Freakout/Release: il disco pandemico degli Hot Chip non cambia molto rispetto al passato
Capita a volte di perdere di vista amici o persone che ci piacciono. Allo stesso modo capita di dimenticare artisti che ci piacciono. A volte capita di ritrovarli – amici e artisti – e la cosa è di norma piacevole, ammesso che nel frattempo non abbiamo preso una cattiva strada. Quanto agli Hot Chip, la loro strada è sempre quella, descrivibile come musica ballabile sovente avvolta di malinconia e con qualche schizzo di nervi. O anche synthpop con sentimento.
Pare che il precedente A Bath Full of Ecstasy spingesse – visto il titolo – sulla dance più che in passato e anche Freakout/Release (tutto registrato durante la pandemia) parte in chiave quasi funk con Down, per poi diventare simpaticamente frivolo, british e agrodolce con Eleanor. Un inizio gradevole, ma non entusiasmante. Subito dopo arriva la title-track con tanto di vocoder e piglio persino apocalittico, quasi Alexis Taylor e Joe Goddard giocassero a fare gli electro-Black Sabbath con ricordi Kraftwerk. Apocalittiche anche le parole: “Una volta la musica era fuga/ Adesso non riesco a sfuggire alla musica”. Vuoi vedere che nel periodo in cui non li abbiamo frequentati sono diventati brontoloni come talora accade invecchiando? D’altronde è 22 anni che fanno musica e sull’argomento sono ferrati.
Gli Hot Chip convincono di più quando sono ‘classici’
Con la parte centrale del disco arrivano gli Hot Chip classici e qui sì che è come ritrovare i vecchi amici: ritmici e melodici, ariosi e malinconici. Il momento migliore è Hard to Be Funky, struggente senza versare lacrime e con il bell’inciso vocale di Lou Hayter. Ed è sensazionale il distico d’apertura “Vero che è difficile essere funky quando non ti senti sexy? Ed è difficile essere sexy quando non sei troppo funky.” Capitato a tutti, no?
Verso la fine The Evil That Men Do prende una piega più oscura (specie nell’inciso rappato da Cadence Weapon e nelle note insistite del piano), forse perché il tema è – obliquamente – politico.

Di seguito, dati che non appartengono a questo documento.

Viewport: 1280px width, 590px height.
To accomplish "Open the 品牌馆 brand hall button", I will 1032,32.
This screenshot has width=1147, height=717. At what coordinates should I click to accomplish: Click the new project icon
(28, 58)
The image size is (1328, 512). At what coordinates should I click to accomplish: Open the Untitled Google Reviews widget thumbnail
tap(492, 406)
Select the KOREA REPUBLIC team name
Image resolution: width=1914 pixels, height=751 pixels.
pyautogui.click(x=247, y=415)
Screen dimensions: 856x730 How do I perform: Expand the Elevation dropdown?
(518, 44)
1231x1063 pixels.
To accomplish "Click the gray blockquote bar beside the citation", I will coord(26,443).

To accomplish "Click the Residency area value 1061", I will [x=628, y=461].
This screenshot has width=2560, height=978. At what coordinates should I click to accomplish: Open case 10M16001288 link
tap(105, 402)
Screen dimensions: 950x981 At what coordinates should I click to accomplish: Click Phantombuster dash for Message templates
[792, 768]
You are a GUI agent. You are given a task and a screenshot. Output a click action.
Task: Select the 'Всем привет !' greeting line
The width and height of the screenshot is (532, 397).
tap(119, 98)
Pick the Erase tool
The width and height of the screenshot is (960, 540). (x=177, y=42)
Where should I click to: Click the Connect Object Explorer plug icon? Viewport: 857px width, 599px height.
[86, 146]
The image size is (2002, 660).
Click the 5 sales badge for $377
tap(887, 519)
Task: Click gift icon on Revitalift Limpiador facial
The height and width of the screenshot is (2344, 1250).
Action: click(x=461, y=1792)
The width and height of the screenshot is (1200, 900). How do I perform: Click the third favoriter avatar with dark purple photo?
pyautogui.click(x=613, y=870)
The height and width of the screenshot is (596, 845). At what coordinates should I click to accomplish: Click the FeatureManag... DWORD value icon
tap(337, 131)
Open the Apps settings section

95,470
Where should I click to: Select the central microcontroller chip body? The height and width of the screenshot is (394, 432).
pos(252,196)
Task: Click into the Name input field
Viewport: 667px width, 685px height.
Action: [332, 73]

Dopo una Guilty un po’ svagata e un po’ Soft Cell arrivano i toni da inno della conclusiva Out of My Depth, commovente ed efficace invito ad abbandonare qualcosa che somiglia molto alla depressione: “Poi eccomi nella mi stanza più buia/ Ma sto bene attento a non starci bene/ Così è troppo, ma andandomene via / Sarà stato utile esserci passato.”
Insomma, bello il secondo incontro con gli Hot Chip. Si è parlato di tante cose e le affinità elettive sono rimaste. Loro sono sempre loro e forse non puoi chiedergli di cambiare troppo, considerando che più della metà delle canzoni di Freakout/Release sono molto belle (e anche quelle più vacue non dispiacciono). Dai, Alexis e Joe, non perdiamoci di nuovo di vista.